Namespaces are not added dynamically.

Using regex I can replace the '+' with '(*.)' however it is O(n). I understand that is the case if it is +/+/+/+/+/+/+.

All I can think of is a standard tree with DFS? Is there a better approach to this? What would the amortized time/space complexity be?

Thank you


Solution

  • Without further assumptions, querying a tree amounts to O(n) since degenerate cases like lists are included.

    Balanced binary search trees guarantee O(log n) - the depths of any 2 root paths differ at most by 1 meaning that the tree's height is bounded by O(log n).

    Hashing root paths leads to O(1) with the usual caveats regarding hash functions.

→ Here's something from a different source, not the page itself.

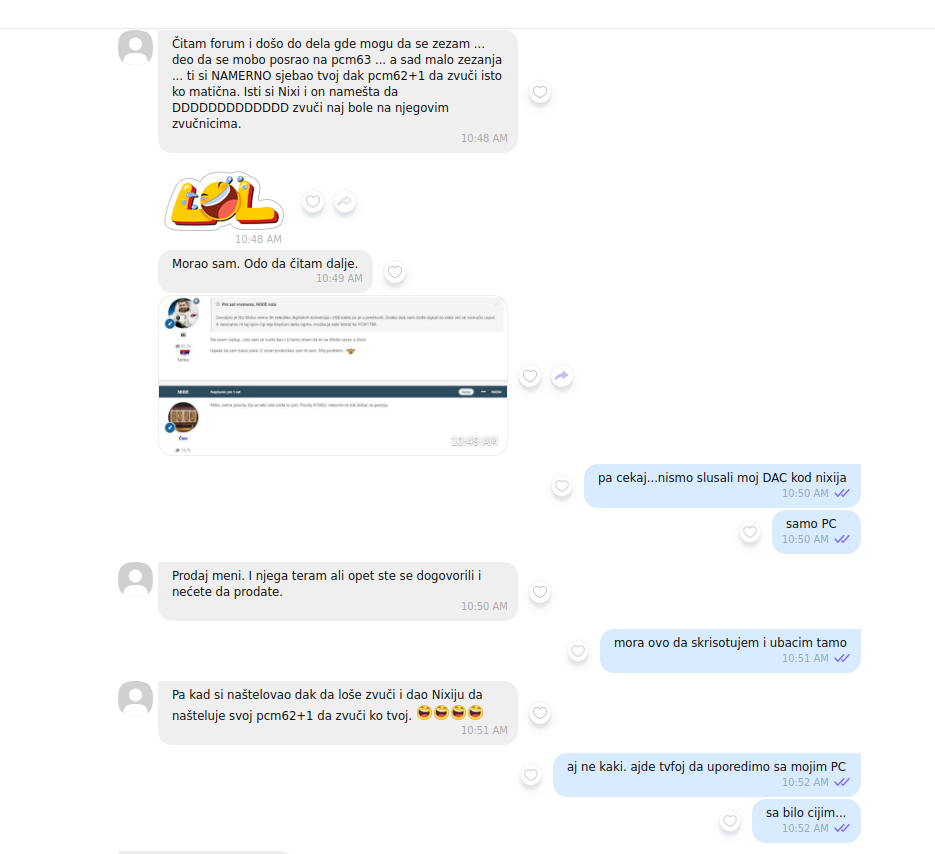Like the 'Morao sam. Odo da čitam dalje' message
The width and height of the screenshot is (935, 854).
395,272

    In the use case you've sketched, some optimizations might apply:

    • Wildcard resolution and caching:
      Depending on the frequency the tree structure changes and the number of effectively different wildcarded queries, resolving wildcarded queries into the set of matching rootpaths and caching them might be beneficial if it supports a rootpath based cache.

    • Joblist processing model Given the ratio of nodes and queries per time unit, split up the code into:

      1. Traversal threads These traverse the tree in predetermined ways. They have access to a joblist containing currently active queries. When the thread reaches a node that matches an active query, the it sends the data to an output thread.

      2. Dispatcher thread Receives queries, possibly bundling them, and dispatches them to one/several traversal threads

      3. Output thread Collects query results and outputs them.

    Amortized complexity cannot be determined without modelling the distribution and possibly the order of queries. If a locality property could be proven for queries, ie. if queries that arrive within small intervals of time tend to select the same subtrees / share large portions of the root path, collecting queries before answering them might reduce the amortized time significantly.

    In-the-large perspective

    The outlined requirements are typical for databases, and that's the domain where tons of research has produced sophisticated algorithms. So an obvious solution would be to harness a dbms and rely on the db optimizer to handle the query load efficiently.